Throughout history, new technologies emerged that completely overhauled many business processes and organizational structures. From the industrial revolution which was one of the biggest milestones in humanity, to the invention of smartphones which allowed us to be more interconnected, to the more recent integration of automation in various fields. Artificial Intelligence is the next milestone we are going to cross.
As a discipline, project management has continuously evolved as business processes grow increasingly digitized and computerized. Companies have recently been experimenting with innovative technologies and concepts that greatly improve the productivity of project teams, either by developing adaptive PM methodologies or incorporating the use of project management tools.
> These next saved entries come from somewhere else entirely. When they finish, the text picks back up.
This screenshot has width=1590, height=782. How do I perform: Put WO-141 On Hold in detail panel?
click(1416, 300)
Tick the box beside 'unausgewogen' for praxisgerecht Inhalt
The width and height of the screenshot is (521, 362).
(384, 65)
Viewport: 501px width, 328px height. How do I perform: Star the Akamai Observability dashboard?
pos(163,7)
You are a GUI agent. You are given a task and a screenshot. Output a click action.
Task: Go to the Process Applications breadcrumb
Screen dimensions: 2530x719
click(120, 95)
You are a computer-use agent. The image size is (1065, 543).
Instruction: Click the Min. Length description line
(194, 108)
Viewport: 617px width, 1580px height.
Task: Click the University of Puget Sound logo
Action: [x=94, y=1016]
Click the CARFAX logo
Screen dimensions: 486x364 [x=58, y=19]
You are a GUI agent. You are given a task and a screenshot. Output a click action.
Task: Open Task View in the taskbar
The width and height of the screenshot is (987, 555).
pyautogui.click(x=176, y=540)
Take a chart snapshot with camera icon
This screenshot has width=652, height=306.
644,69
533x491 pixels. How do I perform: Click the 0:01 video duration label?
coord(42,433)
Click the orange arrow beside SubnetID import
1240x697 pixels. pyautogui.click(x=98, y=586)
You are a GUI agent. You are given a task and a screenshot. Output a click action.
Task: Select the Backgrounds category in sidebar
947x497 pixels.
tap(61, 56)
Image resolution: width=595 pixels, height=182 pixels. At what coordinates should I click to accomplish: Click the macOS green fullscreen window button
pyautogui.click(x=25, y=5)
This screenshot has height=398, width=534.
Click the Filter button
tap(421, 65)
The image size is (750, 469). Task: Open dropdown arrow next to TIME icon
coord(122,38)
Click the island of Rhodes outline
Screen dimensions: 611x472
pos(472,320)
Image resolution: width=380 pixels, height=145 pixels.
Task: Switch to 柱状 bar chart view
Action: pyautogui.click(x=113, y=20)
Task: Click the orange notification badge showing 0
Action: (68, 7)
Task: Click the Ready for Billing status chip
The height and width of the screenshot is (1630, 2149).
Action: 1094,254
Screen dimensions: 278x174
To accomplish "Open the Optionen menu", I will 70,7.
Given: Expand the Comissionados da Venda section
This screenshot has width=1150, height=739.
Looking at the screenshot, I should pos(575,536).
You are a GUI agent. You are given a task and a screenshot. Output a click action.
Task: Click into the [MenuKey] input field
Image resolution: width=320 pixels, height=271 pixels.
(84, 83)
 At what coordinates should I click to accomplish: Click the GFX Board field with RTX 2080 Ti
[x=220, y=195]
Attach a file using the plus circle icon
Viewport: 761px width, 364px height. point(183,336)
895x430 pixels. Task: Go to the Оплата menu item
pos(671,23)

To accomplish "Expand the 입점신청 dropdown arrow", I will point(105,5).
In our study, we examine currently existing information and published material on the topic and produce highly probable predictions on future changes impacting project management, the project manager, and the project management office in the near future. We do this using the Actor-Network Theory approach which allows us to study the existing controversies about the subject, and analyze the perspectives of stakeholders supporting the implementation of AI systems in project management, and their counterparts on the other side of the spectrum. Since a strong connection between projects and the Actor-Network Theory already exists (Markowski 2008), using this social science to assess controversies relating to AI 's effect on project management as a social practice would yield highly probable predictions.
We explore the industries most likely to implement AI systems the earliest such as healthcare, transportation and finance, and we deep-dive into the processes most likely to be automated because of the advent of AI. Be it through processing huge amounts of data to provide meaningful suggestions and instructions to project teams, streamlining day-to-day management tasks, removing the human element from progress reporting, using predictive analysis to allow for more efficient project planning, or completely automating human resource management systems, AI would allow for unattended end-to-end automation of business and management processes.
As development of AI systems progresses, they are increasingly incorporated in daily life. Yet, it is still one of the least explored technologies that could overhaul the project management profession. Despite wide recognition of the potential benefits of using these systems to improve human lives today, the uncertainty related to new technology as well as the lack of systematic knowledge related to the potential of AI systems has led to a slow progress of development in this regard (Butt, 2018). Our report is aimed at helping pioneer further research in this subject, and offers recommendations on adapting current project management practices in order to take advantage of the benefits of Artificial Intelligence and to minimize any potential risks.